Showing posts with label Boston Consulting Group. Show all posts
Showing posts with label Boston Consulting Group. Show all posts

Friday 31 December 2021

BCG's strategic view on the role of Block Chain in Physical Commodities trading

Back in 2018, the German electric utilities company e.ON's Thorsten Kuehnel observed that “The potential of blockchain technology lies in disintermediation. This creates true disruption; everything else is incremental innovation or optimization.” BCG, a global consulting firm, along the same lines issued a publication outlining their strategic view on the role of Block Chain in Physical Commodities trading:

Pricing and Arbitrage
According to BCG, Block Chain’s ability to transparently record complicated transactions, track goods, and reduce fraud superficialy make it a natural fit for the commodity business as most trades would have to be recorded accurately in a shared ledger and participants could compare the price of their consignment against other consignments and thereby spot discrepancies. Greater transparency would lead to fairer prices. However, it would impact the profits of traders that rely on pricing inefficiencies to make money. Price-reporting agencies such as Bloomberg and Platts would also need to find new ways to expand their businesses observes BCG.
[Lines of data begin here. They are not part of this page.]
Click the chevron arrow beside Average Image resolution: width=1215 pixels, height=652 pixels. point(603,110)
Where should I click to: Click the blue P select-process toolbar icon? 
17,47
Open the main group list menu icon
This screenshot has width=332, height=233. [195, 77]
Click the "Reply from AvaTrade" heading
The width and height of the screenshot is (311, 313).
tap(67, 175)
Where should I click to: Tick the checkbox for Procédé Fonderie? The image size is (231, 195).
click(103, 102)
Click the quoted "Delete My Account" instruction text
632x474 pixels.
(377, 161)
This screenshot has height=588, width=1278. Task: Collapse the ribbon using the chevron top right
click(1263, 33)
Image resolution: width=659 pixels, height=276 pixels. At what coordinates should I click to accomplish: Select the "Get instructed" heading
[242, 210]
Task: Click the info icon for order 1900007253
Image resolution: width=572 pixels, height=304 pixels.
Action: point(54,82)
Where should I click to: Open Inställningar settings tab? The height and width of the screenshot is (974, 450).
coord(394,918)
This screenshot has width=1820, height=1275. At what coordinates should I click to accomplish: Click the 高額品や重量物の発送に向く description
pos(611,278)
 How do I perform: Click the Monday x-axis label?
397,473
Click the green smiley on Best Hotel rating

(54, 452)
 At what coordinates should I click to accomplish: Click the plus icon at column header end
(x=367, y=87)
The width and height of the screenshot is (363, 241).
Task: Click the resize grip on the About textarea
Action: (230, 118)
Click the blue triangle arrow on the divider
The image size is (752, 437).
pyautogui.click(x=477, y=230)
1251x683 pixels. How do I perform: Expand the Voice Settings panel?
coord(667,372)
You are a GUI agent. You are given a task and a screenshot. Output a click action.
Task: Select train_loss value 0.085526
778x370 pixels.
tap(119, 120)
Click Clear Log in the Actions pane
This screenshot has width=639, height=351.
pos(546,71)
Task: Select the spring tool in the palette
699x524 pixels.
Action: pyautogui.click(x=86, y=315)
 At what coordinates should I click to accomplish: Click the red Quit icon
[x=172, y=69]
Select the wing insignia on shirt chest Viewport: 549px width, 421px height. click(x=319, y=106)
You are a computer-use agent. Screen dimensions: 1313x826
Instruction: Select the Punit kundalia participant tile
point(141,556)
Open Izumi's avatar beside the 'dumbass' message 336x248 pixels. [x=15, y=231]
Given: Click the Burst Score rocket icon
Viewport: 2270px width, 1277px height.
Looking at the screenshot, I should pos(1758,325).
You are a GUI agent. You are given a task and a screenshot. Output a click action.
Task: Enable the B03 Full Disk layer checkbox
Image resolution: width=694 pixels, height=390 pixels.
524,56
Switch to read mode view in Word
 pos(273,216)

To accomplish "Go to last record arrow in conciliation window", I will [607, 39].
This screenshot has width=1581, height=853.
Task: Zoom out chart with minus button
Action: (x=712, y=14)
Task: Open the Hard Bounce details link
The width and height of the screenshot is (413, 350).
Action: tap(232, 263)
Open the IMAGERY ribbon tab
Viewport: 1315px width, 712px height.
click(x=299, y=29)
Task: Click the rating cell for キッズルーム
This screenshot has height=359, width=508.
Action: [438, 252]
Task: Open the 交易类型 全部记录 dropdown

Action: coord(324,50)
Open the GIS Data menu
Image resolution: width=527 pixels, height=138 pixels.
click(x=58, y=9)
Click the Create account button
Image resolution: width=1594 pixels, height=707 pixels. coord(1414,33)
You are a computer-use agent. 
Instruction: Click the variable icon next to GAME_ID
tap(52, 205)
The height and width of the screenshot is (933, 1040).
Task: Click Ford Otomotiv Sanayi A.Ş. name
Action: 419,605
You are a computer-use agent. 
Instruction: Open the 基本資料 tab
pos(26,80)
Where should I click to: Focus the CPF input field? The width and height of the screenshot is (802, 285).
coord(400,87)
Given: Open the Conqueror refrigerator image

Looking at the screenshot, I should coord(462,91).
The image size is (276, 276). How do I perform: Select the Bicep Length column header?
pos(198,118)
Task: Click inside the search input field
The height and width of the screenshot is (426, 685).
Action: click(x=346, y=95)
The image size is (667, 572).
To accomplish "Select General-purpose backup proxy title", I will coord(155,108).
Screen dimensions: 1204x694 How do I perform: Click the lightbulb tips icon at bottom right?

Pilot Block Chain Implementations
Cutting post-trade processing costs is another potential use of blockchain in commodity trading, with savings of up to 40% across operations, accounting, settlements and IT, according to blockchain developers. Big energy traders are backing blockchain post-trade projects, like Vakt for oil and OneOffice for gas. Wholesale peer-to-peer trading is another application being developed by big European gas and power companies in the Enerchain project. The partners hope to enable large-scale trading, making the project unique in its focus, size, and disruptive potential.

Reality Check
BCG examined blockchain’s ability to transform commodity trading in each of the main markets using pricing complexity, particularly how much diversity currently exists in pricing mechanisms and transaction volumes. A more efficient and liquid market, moving commodity trading away from bilateral deals struck directly between two parties to transactions based on electronic platforms that match buyers and sellers may not be far on the horizon.

BCG's concluding recommendation
BCG cautions on the complexities and cost of creating new platforms, and recommends collaborative development with partners and regulators to ensure that participants have a clear understanding of the value blockchain can add as well as potential use cases adopting a regional approach, rather than create global solutions.